Your assignment: Extract the full text on earning money from free software, reproducing every word without any changes.
---- Text for analysis
Recently I was at a workshop, and found that actually many companies use my software. I had no idea it was so widely used. One even presented the results of some 60 CPU days spent using my software. They used the no-cost version, and had never considered paying me for it.
(I asked. They said they had no internal mechanism to give gifts to open source developers. I said I could offer them a PO. They said they would need to justify it. I said I had a new version with better performance and more capabilities. It was a frustrating conversation.)
I am not convinced that the open source, no cost, business model, where you hope that people are "happy to buy a support contract", will work for this combination of product and field. It may be that there simply aren't enough users in my field to support an open source company in the way you describe.
So while I know it works for some - as you said - I believe for me and this product, a non-free/open source license would make me more money than a free license.
I have a few concrete problems I've come across in selling free sofware.
--------
---- Records
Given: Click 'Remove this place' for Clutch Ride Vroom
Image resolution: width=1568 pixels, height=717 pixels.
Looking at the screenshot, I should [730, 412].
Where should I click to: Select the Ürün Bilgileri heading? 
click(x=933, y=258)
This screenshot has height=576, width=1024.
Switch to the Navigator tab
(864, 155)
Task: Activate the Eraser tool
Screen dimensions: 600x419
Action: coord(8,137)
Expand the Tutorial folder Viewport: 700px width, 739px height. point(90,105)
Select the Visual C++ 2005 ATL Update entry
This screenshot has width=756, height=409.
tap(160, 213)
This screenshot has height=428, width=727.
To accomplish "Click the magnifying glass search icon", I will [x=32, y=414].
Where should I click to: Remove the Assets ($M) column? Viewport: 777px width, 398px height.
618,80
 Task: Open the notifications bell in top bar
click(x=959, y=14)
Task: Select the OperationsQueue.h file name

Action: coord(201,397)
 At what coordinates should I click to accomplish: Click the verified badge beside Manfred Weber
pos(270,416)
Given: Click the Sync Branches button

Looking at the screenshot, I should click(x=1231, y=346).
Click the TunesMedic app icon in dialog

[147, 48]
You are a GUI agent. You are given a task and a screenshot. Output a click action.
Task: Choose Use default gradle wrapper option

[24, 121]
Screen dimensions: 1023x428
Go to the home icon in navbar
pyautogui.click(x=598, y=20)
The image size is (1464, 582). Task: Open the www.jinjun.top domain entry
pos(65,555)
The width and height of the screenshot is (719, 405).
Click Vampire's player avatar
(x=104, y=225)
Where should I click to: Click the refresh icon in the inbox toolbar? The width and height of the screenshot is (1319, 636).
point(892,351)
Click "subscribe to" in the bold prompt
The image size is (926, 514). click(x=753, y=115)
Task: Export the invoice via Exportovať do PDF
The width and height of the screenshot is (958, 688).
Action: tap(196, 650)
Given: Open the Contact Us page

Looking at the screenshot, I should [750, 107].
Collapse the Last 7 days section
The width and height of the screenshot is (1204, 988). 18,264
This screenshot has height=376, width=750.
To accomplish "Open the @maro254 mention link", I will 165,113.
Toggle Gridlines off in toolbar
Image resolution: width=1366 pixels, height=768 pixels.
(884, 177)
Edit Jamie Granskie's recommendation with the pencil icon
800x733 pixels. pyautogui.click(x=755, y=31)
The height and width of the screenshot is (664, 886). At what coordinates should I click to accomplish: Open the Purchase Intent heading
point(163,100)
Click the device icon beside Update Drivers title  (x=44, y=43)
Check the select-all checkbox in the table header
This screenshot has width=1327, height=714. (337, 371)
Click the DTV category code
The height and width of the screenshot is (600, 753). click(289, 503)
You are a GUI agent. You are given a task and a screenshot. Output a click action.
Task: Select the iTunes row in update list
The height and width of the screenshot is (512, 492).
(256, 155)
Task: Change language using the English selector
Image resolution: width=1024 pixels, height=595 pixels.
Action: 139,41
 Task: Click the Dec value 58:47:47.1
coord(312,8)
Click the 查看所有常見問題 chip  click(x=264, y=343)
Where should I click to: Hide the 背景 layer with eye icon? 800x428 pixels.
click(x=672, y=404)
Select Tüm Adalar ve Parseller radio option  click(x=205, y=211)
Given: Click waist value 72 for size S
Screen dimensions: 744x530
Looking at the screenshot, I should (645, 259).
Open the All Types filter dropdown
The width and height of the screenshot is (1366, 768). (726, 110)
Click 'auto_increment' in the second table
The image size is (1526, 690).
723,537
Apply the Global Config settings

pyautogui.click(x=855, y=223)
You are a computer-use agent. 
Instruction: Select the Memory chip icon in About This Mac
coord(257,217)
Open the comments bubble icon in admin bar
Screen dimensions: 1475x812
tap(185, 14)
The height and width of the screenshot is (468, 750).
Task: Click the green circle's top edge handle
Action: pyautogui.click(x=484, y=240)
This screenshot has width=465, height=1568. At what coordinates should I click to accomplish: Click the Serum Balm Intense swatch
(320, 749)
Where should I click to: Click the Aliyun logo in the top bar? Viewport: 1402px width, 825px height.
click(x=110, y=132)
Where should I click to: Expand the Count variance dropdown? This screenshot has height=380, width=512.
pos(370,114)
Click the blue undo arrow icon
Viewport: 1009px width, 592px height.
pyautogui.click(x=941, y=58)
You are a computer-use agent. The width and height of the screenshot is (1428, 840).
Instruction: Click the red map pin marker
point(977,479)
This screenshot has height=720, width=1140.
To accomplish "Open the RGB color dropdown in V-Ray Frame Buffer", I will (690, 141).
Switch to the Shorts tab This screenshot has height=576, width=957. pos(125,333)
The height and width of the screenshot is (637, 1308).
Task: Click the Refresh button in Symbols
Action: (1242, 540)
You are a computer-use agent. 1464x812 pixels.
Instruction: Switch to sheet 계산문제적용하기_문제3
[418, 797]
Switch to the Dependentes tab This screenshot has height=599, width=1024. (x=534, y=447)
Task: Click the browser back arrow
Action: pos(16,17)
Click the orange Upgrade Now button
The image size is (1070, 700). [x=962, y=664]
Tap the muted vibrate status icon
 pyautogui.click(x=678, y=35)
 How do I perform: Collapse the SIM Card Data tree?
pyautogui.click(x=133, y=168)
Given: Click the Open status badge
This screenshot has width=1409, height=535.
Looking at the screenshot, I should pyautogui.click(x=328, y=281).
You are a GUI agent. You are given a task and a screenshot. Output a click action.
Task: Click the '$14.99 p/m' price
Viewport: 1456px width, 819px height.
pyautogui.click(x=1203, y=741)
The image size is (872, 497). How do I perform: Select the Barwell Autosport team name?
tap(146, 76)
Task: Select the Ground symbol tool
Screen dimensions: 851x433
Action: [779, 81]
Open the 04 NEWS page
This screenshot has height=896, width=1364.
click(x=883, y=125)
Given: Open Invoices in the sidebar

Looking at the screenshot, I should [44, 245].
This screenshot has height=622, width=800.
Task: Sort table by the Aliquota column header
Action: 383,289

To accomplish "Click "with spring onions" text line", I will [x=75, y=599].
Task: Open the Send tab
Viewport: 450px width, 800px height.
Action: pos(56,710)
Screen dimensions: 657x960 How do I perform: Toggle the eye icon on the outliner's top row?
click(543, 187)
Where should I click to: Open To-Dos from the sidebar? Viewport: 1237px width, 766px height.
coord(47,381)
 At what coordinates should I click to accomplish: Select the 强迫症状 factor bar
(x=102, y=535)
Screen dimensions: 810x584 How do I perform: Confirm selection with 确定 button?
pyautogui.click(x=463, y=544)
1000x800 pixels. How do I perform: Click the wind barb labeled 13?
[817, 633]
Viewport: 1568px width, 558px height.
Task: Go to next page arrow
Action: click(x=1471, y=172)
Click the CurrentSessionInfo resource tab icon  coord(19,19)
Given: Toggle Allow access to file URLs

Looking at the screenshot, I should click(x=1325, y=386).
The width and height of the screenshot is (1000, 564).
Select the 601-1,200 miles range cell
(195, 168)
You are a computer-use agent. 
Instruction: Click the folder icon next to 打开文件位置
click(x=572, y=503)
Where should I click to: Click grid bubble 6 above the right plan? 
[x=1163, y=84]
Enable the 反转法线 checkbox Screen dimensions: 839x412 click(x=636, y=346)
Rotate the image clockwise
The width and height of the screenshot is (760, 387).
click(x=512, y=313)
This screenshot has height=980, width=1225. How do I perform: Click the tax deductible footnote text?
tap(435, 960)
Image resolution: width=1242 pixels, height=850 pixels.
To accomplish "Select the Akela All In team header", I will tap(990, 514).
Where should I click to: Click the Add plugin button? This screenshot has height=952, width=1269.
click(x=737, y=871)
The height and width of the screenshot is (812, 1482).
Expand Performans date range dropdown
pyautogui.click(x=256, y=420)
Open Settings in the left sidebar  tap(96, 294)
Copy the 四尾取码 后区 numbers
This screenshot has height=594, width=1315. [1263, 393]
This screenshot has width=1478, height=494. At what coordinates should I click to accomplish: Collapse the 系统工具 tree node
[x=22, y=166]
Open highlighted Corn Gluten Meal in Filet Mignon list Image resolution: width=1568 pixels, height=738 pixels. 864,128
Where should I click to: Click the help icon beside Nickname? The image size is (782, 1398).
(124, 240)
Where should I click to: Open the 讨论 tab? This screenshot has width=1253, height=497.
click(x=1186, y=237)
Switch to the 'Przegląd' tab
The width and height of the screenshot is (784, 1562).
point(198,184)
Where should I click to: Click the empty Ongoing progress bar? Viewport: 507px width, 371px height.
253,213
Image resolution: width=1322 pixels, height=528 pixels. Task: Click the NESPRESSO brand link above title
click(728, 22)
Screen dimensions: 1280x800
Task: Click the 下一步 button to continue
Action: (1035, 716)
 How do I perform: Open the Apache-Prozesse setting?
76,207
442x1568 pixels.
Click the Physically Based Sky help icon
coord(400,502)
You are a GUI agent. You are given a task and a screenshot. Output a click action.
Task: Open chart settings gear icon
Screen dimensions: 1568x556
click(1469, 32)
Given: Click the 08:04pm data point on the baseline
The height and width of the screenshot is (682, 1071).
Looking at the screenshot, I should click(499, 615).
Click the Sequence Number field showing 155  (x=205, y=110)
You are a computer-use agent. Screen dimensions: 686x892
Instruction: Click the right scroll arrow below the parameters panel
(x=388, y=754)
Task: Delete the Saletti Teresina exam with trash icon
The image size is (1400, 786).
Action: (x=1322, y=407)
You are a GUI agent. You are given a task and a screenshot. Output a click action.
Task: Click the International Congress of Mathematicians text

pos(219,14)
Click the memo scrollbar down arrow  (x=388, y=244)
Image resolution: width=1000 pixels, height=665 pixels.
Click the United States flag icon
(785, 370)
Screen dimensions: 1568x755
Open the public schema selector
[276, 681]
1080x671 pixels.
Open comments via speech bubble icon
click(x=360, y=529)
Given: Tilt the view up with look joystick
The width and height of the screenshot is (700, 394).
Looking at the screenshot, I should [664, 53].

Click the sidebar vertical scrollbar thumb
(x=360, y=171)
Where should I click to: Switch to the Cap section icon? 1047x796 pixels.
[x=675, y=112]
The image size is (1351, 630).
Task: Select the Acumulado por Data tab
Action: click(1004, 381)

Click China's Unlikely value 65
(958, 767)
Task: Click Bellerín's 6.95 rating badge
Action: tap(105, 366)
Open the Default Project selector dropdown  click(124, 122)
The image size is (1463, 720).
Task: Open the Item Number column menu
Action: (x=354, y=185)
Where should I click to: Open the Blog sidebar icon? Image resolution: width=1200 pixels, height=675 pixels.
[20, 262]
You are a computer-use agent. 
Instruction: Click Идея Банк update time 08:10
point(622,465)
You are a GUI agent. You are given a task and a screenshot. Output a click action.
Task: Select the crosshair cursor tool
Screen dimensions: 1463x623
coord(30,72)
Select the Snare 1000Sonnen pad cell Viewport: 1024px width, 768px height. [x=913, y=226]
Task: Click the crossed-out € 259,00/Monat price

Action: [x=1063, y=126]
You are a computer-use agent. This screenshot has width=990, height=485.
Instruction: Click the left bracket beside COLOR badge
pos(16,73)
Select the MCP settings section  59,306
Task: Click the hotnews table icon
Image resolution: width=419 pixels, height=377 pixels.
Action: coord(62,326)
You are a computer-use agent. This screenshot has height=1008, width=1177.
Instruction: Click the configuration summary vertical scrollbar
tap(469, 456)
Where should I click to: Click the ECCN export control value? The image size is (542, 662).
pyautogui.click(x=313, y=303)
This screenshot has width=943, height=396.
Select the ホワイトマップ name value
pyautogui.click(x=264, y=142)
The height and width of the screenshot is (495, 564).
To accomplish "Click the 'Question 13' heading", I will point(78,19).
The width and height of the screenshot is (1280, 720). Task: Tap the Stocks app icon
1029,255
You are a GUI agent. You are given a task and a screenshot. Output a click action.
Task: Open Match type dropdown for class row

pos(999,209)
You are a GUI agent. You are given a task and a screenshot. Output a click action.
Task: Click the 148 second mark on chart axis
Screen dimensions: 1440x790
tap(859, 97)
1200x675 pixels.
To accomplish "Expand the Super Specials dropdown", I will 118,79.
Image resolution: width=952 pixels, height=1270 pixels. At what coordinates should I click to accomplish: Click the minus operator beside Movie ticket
--------
Output of the exercise:
Recently I was at a workshop, and found that actually many companies use my software. I had no idea it was so widely used. One even presented the results of some 60 CPU days spent using my software. They used the no-cost version, and had never considered paying me for it.
(I asked. They said they had no internal mechanism to give gifts to open source developers. I said I could offer them a PO. They said they would need to justify it. I said I had a new version with better performance and more capabilities. It was a frustrating conversation.)
I am not convinced that the open source, no cost, business model, where you hope that people are "happy to buy a support contract", will work for this combination of product and field. It may be that there simply aren't enough users in my field to support an open source company in the way you describe.
So while I know it works for some - as you said - I believe for me and this product, a non-free/open source license would make me more money than a free license.
I have a few concrete problems I've come across in selling free sofware.